TASK REQUIREMENTS: Arrange the lines in these rows as a numbered list, skipping any blank lines. Leave the pictures out of your answer.

LISTING:
- - - -

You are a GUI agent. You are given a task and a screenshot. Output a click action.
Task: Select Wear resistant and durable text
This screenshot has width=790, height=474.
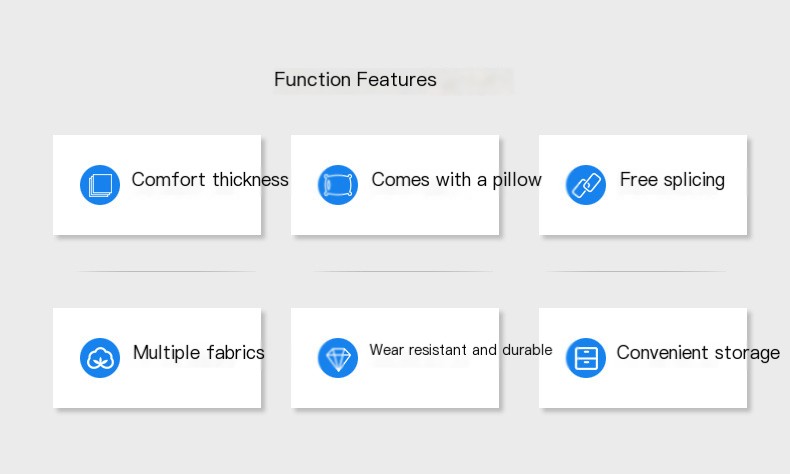coord(460,350)
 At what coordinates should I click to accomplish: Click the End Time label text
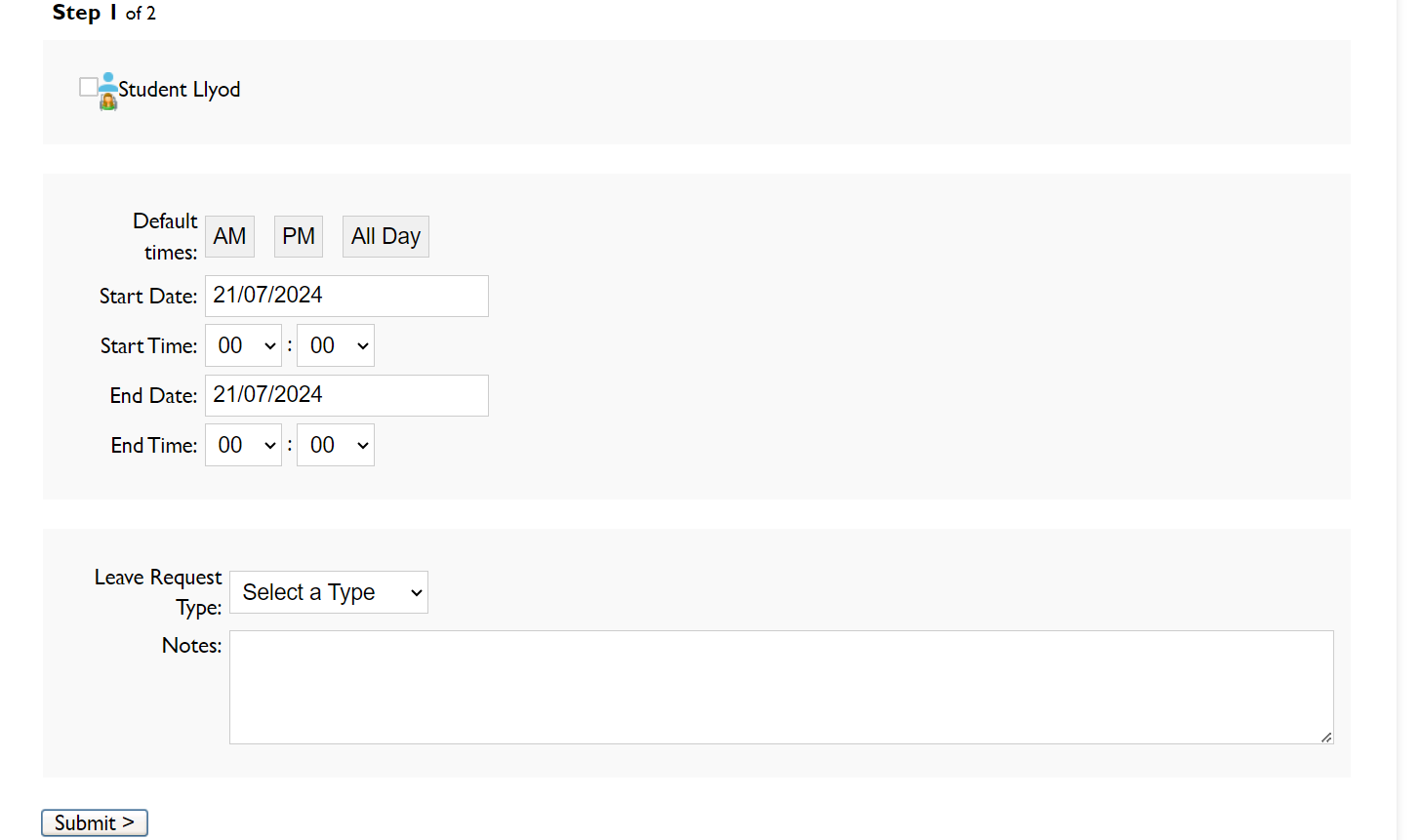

- - - -

REPLY:
1. You are a GUI agent. You are given a task and a screenshot. Output a click action.
2. Task: Select Wear resistant and durable text
3. This screenshot has width=790, height=474.
4. coord(460,350)
5.  At what coordinates should I click to accomplish: Click the End Time label text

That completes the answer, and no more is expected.